TEXT SHOWN —
━━━━━━━━━━━━━━━━━━━━

Last month Hurricane Sandy left entire communities devastated, destroyed homes and shorelines, sparked fires in some homes and left many more in the cold for weeks into November.  A great many – some of whom were on the edge to begin with – are still suffering.

There are far too many reasons to grieve.

Yet it is often at times like these that neighbors discover one another and people help each other with the basic needs of life.  The divisions of ideology, which seemed so important only days before, mean little when placed against the basic needs of survival.  People help one another.  Sometimes we do it through religious communities, sometimes through charities and sometimes through government assistance – but very often it’s far simpler than that.  People see other people struggling, and offer what help they can.  Communities come together.

Thanksgiving always brings these kinds of thoughts to my mind, because essentially it is  a day about community – families sharing a meal together, volunteers at food banks and soup kitchens making sure that the poorest among us can enjoy a good meal, friends invited to each others’ Thanksgiving tables.  There are no gifts and few decorations – just a quiet meal shared with others.

That’s what I’m thankful for this Thanksgiving Day – people who help one another when there is need, and who reach out to neighbors in community.  What a better world it would be if we all remembered to be thankful, first and foremost, for each other.

Big Bill Broonzy said that Joe Turner Blues was the oldest blues song he knew, but the story remains as current today as it ever was.  It tells of a man whose giving saved many a poor family after the floods came – and of a community who turned toward each other in thanksgiving.

━━━━━━━━━━━━━━━━━━━━

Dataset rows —
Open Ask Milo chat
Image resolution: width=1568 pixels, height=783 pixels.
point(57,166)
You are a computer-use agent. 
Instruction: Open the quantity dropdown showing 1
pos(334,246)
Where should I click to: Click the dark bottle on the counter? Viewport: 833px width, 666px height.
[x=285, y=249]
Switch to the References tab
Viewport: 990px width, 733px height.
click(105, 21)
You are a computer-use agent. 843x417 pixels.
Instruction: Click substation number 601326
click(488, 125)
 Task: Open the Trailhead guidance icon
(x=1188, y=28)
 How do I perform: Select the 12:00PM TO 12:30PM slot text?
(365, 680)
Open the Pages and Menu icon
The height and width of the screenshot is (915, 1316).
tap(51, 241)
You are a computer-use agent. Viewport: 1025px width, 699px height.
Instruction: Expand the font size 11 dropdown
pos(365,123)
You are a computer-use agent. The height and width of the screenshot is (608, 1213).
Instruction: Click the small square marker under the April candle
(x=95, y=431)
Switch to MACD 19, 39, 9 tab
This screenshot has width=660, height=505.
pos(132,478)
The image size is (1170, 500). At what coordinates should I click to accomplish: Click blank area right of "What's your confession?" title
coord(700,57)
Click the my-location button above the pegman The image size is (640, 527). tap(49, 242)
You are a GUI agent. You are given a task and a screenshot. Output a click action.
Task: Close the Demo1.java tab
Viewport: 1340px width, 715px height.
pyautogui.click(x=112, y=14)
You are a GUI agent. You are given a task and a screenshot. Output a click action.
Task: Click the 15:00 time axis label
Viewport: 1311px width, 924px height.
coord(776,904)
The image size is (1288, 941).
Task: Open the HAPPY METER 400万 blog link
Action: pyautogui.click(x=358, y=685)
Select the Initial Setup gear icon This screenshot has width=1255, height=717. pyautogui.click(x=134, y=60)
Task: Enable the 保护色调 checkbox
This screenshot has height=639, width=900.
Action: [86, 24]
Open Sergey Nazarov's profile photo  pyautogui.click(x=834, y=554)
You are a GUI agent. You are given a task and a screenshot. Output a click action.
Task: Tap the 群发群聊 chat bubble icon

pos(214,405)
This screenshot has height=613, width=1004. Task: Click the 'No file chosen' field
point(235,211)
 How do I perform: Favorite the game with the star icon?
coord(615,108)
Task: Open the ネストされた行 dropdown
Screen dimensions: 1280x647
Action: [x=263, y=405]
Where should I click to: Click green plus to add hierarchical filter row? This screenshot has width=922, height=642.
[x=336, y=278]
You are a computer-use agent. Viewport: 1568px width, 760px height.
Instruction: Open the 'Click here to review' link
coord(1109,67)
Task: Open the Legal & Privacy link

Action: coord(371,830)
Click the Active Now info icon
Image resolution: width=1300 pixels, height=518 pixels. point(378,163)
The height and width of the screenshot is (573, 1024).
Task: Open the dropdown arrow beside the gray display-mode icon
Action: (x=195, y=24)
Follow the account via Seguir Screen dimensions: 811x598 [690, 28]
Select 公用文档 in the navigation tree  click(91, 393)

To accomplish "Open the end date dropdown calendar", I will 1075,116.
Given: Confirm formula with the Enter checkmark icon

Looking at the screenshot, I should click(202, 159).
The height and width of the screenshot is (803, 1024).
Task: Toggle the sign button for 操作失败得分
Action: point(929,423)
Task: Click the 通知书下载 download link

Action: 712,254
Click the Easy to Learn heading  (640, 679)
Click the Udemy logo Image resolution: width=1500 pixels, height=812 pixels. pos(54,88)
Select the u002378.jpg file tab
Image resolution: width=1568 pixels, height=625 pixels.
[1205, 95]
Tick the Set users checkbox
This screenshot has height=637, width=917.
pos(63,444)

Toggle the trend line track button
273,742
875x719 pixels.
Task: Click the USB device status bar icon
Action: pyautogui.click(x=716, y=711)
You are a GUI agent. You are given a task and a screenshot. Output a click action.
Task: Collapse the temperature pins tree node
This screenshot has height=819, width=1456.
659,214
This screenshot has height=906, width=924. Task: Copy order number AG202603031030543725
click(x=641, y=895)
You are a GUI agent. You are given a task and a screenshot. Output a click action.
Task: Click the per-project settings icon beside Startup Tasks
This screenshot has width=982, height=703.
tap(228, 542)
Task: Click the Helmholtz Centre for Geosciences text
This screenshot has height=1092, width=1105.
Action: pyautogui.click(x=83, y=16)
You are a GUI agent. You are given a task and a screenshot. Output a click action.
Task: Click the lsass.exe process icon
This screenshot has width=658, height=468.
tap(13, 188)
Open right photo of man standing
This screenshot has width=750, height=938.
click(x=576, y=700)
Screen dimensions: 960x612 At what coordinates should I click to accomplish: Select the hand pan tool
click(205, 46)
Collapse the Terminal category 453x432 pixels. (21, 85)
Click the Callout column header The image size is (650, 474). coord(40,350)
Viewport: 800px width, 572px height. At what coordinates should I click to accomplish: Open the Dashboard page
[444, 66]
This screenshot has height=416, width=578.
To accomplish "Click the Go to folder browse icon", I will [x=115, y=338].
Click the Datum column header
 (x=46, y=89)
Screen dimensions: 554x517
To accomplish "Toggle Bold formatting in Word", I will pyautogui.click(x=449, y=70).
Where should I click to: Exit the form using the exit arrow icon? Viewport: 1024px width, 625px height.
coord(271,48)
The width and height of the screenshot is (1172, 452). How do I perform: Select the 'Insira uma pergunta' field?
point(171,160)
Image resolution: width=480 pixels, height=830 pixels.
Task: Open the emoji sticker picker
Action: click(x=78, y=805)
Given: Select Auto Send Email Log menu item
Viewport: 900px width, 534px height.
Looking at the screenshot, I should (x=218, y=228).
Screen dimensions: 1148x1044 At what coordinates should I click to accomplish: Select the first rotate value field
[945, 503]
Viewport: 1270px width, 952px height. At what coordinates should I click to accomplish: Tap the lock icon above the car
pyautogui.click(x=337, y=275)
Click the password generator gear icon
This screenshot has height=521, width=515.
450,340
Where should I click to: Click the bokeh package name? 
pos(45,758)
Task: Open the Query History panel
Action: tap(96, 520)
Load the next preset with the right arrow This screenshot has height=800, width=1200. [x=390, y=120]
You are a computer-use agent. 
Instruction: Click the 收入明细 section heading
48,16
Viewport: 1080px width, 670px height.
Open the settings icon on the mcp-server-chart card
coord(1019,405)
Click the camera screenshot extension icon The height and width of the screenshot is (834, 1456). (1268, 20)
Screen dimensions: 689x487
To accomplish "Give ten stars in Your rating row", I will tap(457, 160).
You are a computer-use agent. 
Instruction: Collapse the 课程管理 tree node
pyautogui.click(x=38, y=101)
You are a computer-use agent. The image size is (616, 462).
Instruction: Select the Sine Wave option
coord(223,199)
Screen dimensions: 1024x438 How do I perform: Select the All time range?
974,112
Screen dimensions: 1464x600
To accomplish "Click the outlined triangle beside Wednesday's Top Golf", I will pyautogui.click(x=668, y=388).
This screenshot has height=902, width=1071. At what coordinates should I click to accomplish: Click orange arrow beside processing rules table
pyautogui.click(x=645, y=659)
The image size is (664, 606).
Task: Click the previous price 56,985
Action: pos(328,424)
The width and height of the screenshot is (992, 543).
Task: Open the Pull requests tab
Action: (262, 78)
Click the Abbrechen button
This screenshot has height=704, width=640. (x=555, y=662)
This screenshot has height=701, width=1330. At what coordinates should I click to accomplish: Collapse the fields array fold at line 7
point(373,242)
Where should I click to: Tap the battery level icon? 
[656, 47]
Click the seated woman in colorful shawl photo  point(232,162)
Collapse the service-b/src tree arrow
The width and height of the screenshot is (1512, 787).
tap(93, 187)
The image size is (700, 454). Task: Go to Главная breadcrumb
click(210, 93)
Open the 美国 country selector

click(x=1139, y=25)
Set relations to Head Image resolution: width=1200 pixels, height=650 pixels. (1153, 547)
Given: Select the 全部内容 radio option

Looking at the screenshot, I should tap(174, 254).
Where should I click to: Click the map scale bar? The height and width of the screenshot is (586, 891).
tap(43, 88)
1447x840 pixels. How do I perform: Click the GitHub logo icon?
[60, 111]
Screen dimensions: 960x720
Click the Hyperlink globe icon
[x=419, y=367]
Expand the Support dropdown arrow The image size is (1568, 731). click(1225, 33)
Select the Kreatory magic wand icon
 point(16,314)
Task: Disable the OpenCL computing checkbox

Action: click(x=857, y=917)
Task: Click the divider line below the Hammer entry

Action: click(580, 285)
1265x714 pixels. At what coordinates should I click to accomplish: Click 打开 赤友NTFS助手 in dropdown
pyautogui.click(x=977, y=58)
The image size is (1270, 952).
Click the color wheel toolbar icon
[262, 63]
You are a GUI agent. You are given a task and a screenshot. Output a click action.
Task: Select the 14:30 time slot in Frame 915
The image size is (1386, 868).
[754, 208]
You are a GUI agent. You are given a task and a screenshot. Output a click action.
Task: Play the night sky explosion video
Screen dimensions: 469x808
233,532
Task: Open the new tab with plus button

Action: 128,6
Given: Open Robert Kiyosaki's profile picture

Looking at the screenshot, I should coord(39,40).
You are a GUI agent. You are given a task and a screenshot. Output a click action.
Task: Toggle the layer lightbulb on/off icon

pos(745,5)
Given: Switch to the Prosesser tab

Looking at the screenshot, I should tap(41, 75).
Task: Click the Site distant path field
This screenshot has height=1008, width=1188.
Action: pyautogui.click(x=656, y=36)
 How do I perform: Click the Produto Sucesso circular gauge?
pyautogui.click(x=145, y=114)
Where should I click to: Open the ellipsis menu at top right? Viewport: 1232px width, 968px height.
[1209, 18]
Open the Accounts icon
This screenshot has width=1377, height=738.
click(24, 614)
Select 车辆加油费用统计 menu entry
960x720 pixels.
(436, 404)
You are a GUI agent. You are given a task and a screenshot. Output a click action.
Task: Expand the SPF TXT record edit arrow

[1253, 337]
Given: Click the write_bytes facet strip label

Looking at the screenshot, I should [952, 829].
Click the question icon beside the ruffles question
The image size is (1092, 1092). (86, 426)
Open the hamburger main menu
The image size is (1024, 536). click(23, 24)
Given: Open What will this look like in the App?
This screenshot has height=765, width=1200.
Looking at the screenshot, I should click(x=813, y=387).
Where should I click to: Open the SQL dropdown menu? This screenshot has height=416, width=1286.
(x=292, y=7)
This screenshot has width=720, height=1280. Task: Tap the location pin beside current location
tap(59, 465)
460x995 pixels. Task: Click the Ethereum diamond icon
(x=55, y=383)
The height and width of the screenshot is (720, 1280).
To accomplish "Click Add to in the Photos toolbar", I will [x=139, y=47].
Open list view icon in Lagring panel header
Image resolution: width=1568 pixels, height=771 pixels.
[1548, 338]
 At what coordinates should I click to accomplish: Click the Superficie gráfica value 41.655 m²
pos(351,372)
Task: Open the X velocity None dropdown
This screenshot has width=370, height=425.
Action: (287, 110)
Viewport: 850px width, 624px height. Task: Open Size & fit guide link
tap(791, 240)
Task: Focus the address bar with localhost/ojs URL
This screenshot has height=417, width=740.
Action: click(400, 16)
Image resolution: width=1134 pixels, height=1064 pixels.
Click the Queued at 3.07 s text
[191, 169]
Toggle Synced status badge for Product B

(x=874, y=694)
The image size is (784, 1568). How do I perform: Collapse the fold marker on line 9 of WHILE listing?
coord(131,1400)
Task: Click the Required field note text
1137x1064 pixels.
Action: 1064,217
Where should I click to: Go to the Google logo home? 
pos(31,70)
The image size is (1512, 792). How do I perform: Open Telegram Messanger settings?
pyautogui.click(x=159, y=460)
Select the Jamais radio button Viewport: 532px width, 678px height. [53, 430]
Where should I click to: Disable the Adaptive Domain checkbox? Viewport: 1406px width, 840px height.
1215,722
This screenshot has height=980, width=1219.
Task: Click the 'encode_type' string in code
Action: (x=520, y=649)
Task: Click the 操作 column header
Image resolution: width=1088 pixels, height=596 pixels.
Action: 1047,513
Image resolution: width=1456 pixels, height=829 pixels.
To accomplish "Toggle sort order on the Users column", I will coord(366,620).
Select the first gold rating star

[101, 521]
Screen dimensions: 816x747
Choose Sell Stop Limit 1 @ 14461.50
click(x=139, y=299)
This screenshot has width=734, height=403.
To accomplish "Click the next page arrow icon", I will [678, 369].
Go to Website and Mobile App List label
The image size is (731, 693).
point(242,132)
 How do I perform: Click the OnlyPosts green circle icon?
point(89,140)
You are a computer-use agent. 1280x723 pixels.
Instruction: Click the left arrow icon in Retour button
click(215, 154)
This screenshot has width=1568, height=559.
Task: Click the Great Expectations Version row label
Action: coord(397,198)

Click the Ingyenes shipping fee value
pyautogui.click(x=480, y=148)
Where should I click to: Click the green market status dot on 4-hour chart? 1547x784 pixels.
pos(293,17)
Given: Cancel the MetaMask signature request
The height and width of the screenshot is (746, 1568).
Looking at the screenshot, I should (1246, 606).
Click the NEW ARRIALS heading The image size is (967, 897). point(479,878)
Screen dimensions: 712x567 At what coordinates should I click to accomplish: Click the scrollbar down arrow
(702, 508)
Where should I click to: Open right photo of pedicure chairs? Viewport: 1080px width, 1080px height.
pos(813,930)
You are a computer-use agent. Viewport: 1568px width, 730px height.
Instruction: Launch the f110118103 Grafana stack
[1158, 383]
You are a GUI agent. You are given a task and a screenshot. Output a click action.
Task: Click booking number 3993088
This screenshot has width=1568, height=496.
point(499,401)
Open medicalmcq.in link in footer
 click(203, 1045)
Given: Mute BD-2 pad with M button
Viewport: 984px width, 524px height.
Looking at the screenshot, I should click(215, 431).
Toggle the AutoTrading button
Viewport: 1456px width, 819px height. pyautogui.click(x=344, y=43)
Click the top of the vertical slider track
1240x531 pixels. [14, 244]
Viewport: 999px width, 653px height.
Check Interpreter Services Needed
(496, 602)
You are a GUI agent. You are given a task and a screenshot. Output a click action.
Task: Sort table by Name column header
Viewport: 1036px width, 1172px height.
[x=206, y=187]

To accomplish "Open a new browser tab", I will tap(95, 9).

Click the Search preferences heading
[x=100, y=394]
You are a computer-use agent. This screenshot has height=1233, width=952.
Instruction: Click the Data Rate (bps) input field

━━━━━━━━━━━━━━━━━━━━

In the Thanksgiving reflection, what did Big Bill Broonzy say about Joe Turner Blues? This material has no connection to the Thanksgiving reflection.

He said it was the oldest blues song he knew.